For both the extensive and intensive margins of PRC exports, the GDP of partners is positive and significant. Thus, the PRC exports more to large economies because it (i) exports larger quantities of a given good (intensive margin) to large economies and (ii) exports a wider set of goods (extensive margin) to large economies. Our finding is consistent with Eaton, Kortum, and Kramarz (2004, 2011) who show that the number of firms and products selling to a market increases with market size, and also with Bernard, Redding, and Schott (2011b) who show that the average exports per firm and product increase with market size.

For both the extensive and intensive margins, the distance variable is significant and negative. However, the absolute size of these coefficients is smaller for extensive margins than for intensive margins, irrespective of the type of goods and the type of firm. This is in contrast with the findings of Bernard, Redding, and Schott (2011b) that the negative effect of distance on aggregate bilateral trade is largely accounted for by the extensive margin of the number of heterogeneous firms and products participating in trade, rather than the intensive margin of the amount traded per firm and product. It is also interesting to note that the free trade index also carries positive and significant coefficients in all equations for both the extensive margin and intensive margin of PRC exports.

4.2 Summary of Region-Specific Effects of PRC Exports

Tables 5.6, 5.7 and 5.8 also report the estimates for region dummies. They are summarized in Table 5.9. One of the major noticeable findings is that among the six different groups, Hong Kong, China; Taipei,China; and NAFTA appear to be the leading major destinations for PRC exports. In contrast, among the three different East Asian groups, only the coefficient for the Japan dummy carries a positive and significant coefficient for total value and its intensive margin for exports of parts and components conducted by foreign-invested firms. This suggests that the PRC’s global supply chain does not have any special connection with East Asian economies, except for Hong Kong, China and Taipei,China. This is somewhat surprising given the PRC’s central role in East Asian production networks.

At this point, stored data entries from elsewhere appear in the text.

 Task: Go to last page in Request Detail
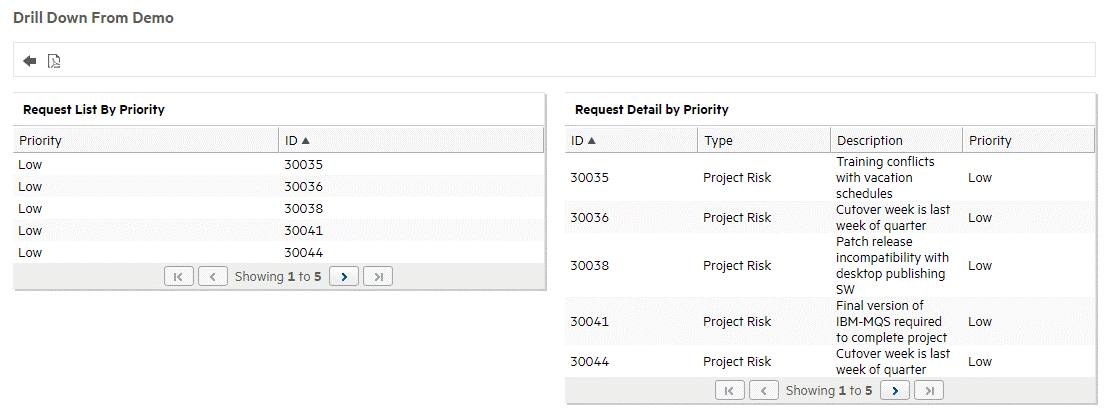929,390
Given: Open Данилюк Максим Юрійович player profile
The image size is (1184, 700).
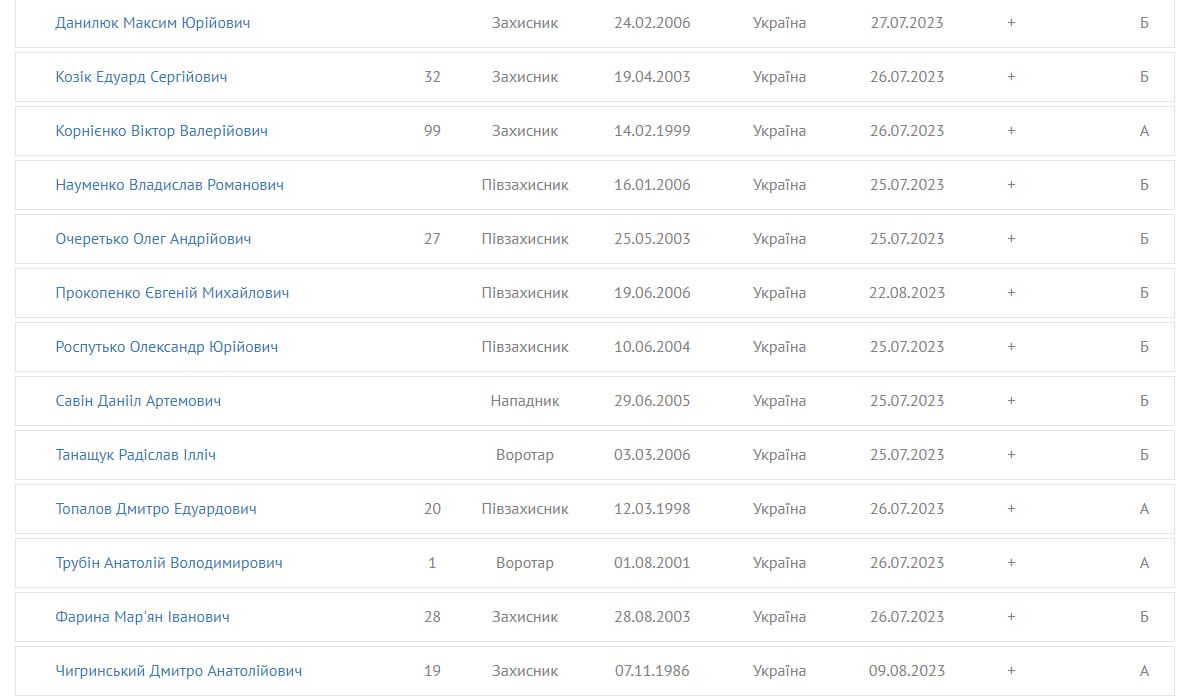Looking at the screenshot, I should [x=153, y=23].
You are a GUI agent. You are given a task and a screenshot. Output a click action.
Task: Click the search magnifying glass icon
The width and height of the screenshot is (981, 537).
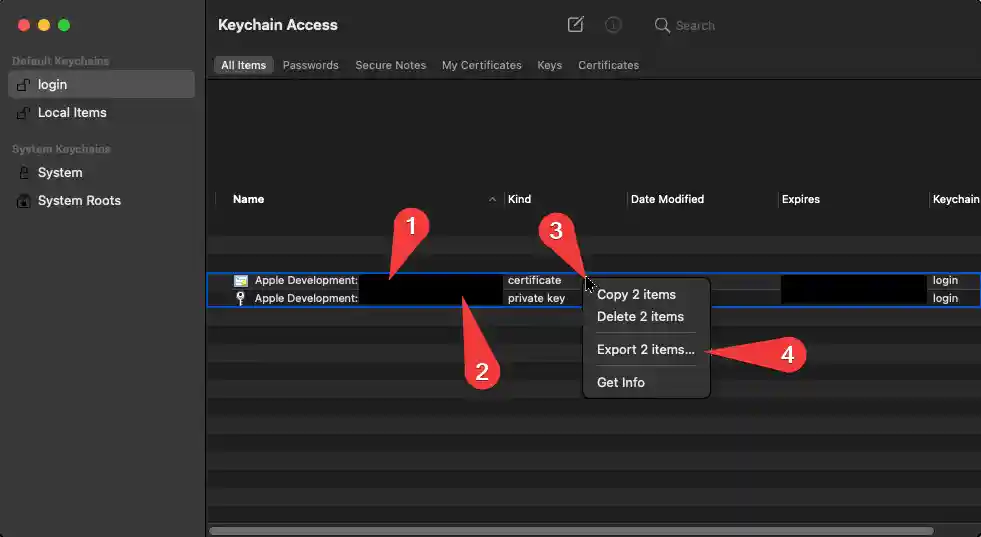[x=662, y=25]
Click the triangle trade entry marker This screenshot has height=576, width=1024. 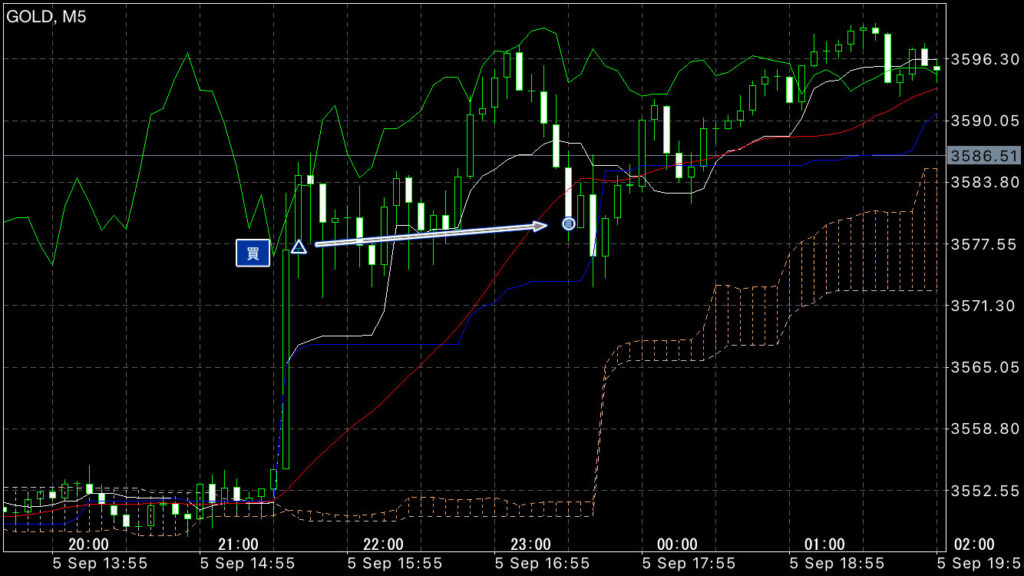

Table 5.9 Summary of region-specific effects in PRC exports

5 Concluding Observations

The PRC’s phenomenal rise as a global economic heavyweight was driven by its integration into the world economy. In particular, the explosive growth of its trade and exports since its market-oriented reforms in 1978 contributed to its sustained rapid growth. The big catalyst behind the PRC’s export-oriented industrialization was foreign direct investment, which provided the capital and technology to build up a globally competitive manufacturing base within a short period of time. Multinational corporations typically locate different parts of their production process in different countries, and account for a large part of global parts and components trade. The PRC is still in the midst of a transition toward a market economy, during which a large mass of public firms coexists with a growing mass of public firms. In short, PRC exports are heterogeneous in terms of both trading firms and traded products. Therefore, a more complete analysis of the PRC’s trade would be incomplete without taking into account firm and product heterogeneity.

Our empirical analysis based on the gravity model of trade yields a number of interesting findings which are largely consistent with economic intuition. For example, we find that all three types of PRC firms—foreign, domestic public, and domestic private—export more to larger economies and less to more distant economies, for both final goods and intermediate goods. The export behavior of different types of firms may well be similar but nonetheless, given the very different nature of the three types of firms, distinguishing among them rather than lumping together seems much more sensible. Likewise, given the very different nature of final versus intermediate goods, investigating their export behavior separately would allow for a much richer and more meaningful analysis. We hope with this study to lay the foundation for more in-depth analysis that fully captures the rich diversity of the PRC’s exports.